そこで改めて思ったこと、それは、日本からロサンジェルスに到着した時は、しっかりとした検疫があったのに、その後、パナマに上陸しても、その後の港では検疫がない。 日本に帰港してもないらしい。 とすると、アメリカからすると、熱帯のパナマは地続きで同列だが、アジアの東に位置する日本は防疫的に一段下で、疫病を拡げる危険度が高いと言うこと? 確かに戦後の占領下で、鼻水を垂らしたり、頭のシラミ退治にDDTを掛けられたりした子供の映像イメージが強いが、まだこんな扱いを受けているとは、、少し憤慨しました。 ま、でも、すぐ上陸できるのは嬉しかった。
Enk547

で、上陸して、周りを見渡すと、道路とそれに沿って並ぶ小さな商店、家々、のんびりとした田舎町と言う感じで、きらびやかなところがない。 それでも沿道から離れた公園に向かう小道に木の実が落ちている。
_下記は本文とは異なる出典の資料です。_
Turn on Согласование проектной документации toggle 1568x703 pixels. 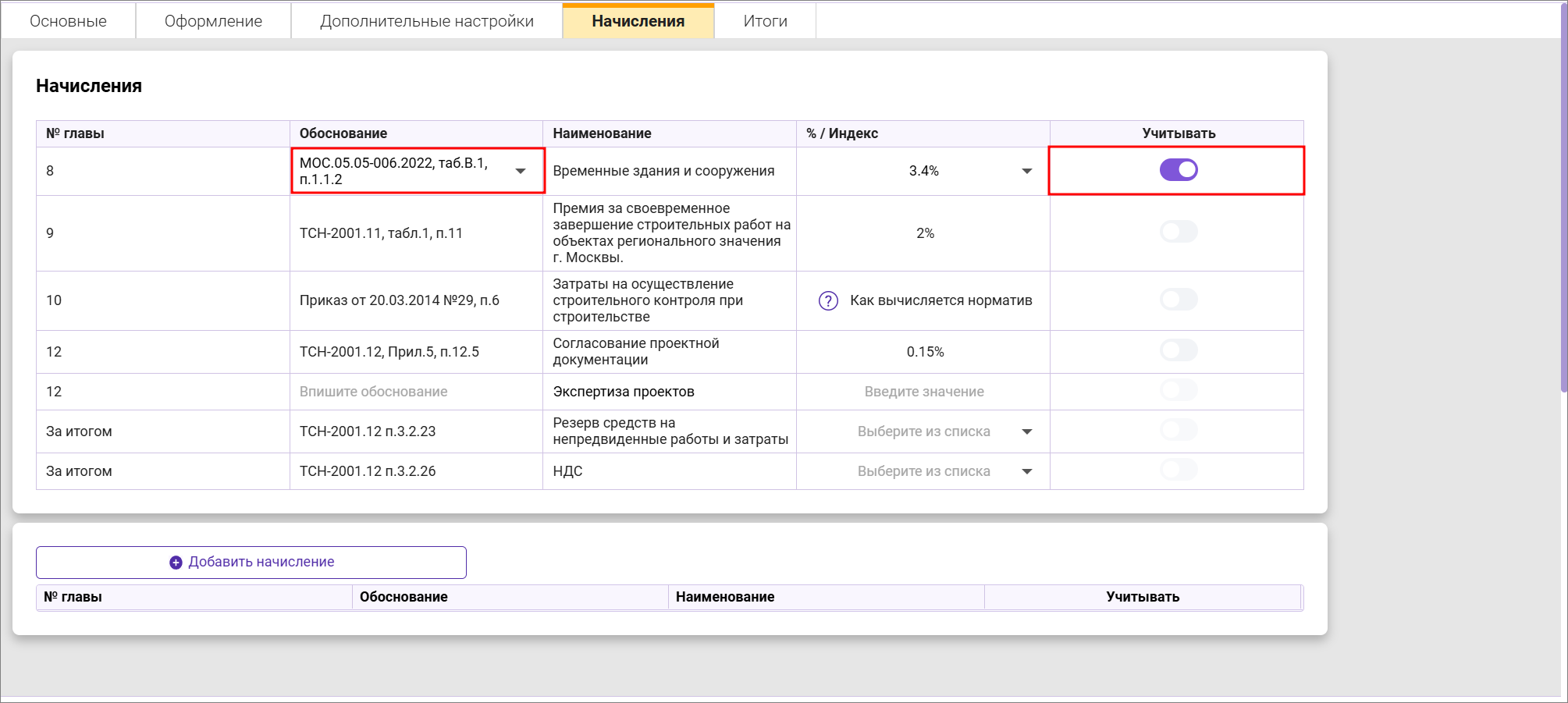coord(1178,350)
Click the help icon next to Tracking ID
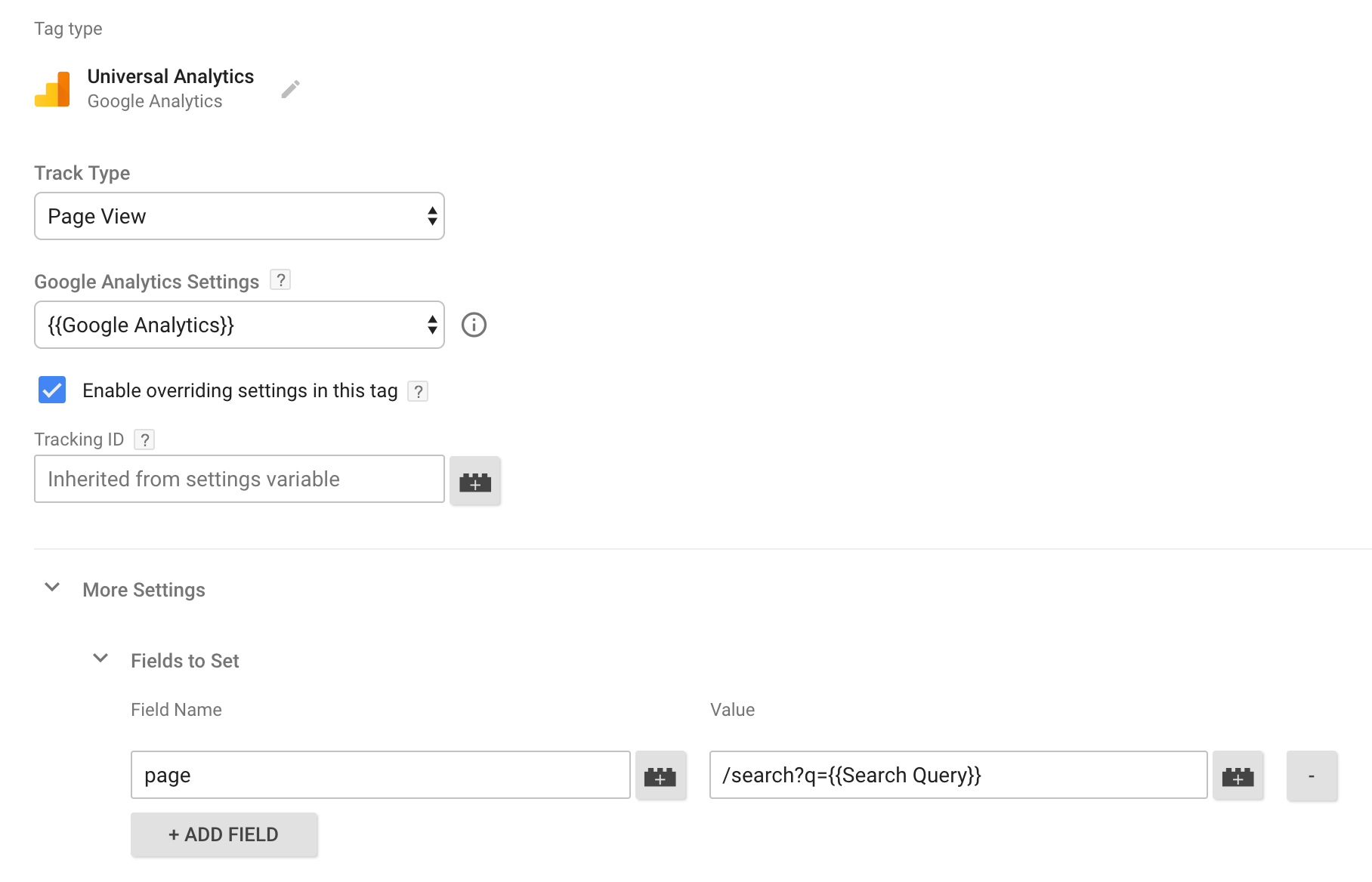Image resolution: width=1372 pixels, height=882 pixels. click(x=144, y=439)
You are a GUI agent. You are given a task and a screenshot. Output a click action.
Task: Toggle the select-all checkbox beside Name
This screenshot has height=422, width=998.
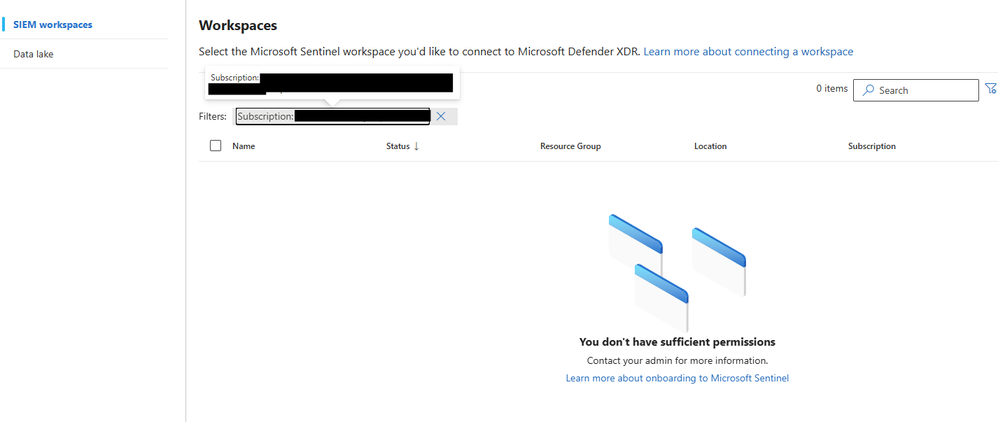point(216,146)
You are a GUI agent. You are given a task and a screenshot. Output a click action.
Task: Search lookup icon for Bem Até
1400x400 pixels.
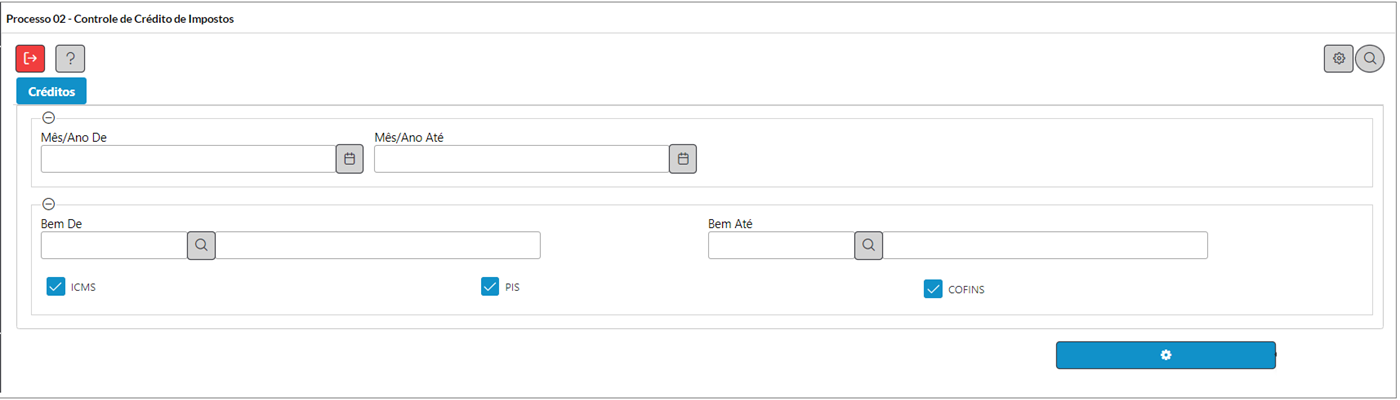pyautogui.click(x=869, y=245)
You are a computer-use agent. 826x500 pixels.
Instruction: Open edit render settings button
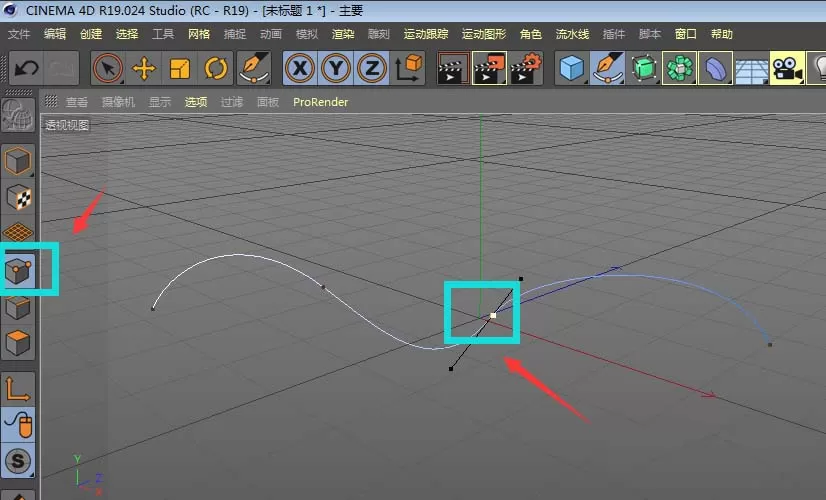pyautogui.click(x=526, y=68)
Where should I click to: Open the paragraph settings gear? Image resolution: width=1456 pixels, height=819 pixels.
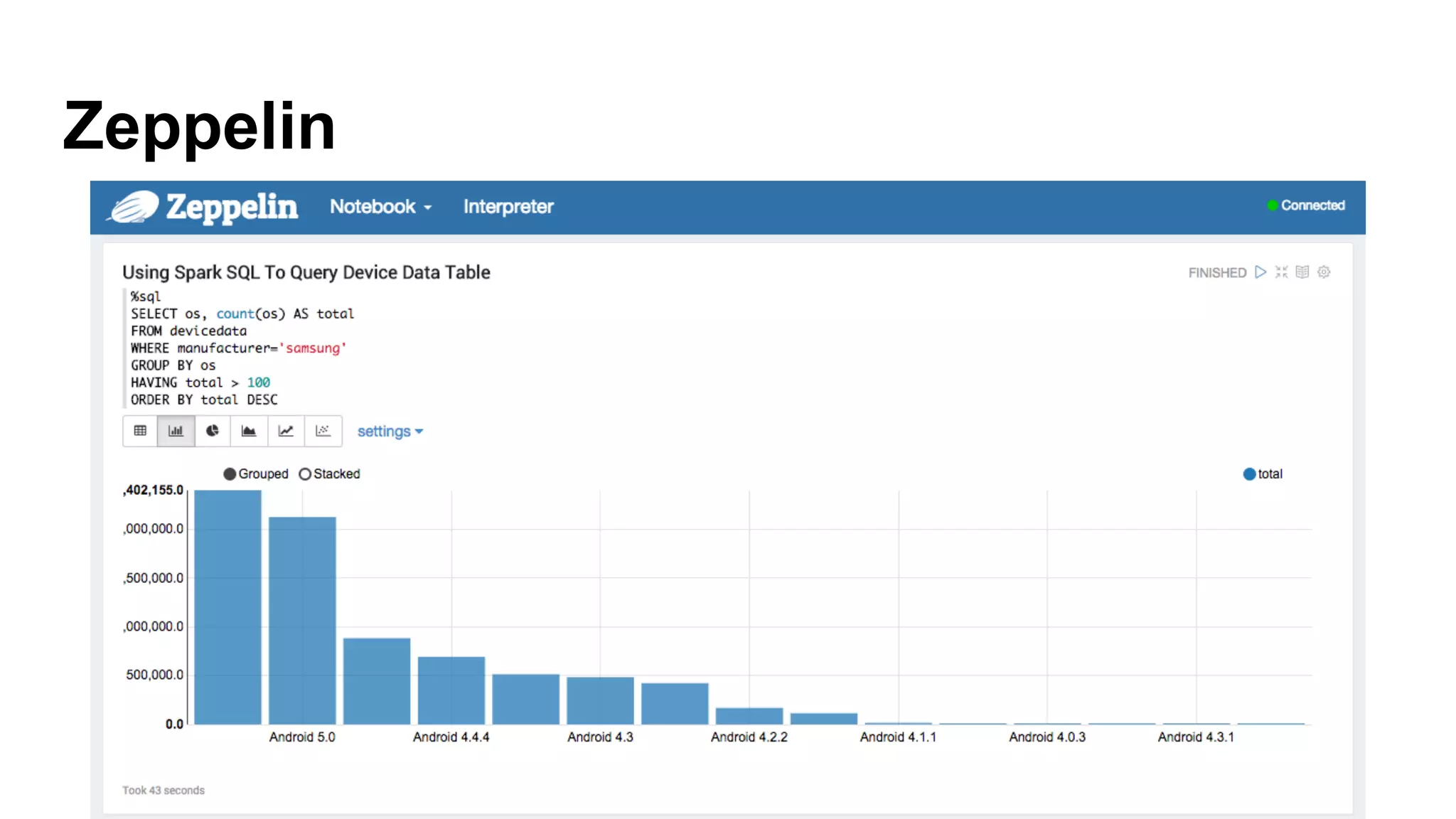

友人に聞くとククイナッツというらしく、硬い殻で磨けばアクセサリーになると言う。 そこで、植物検疫に引っかかるかも知れないとは思ったが、残りの航海の暇な時に磨けば、良いアクセサリーになると思い、10個ほどポケットに詰め込んだ。 さっきは検疫がないことで怒っていたくせにである。

帰船すると、部屋で長さ5~6cmのピンク色の石のようなものを磨いている学生がいた。
何でも、たまに漁網に入った珊瑚のカケラを売っている店があるらしく、そこで購入したそうだ。
流石に4年間も入学前に社会生活を送っていたから、情報をしっかり掴んで乗船してきているわ。私もそういう情報を知っていれば、買いにに走っただろうに、、ピンクの珊瑚とククイナッツでは、差がありすぎる。 プレゼントする相手はいないが、癪に障るものだ。
ククイナッツはその後ヤスリに掛け、綺麗にピカピカと光る状態になって、、誰にあげたっけな?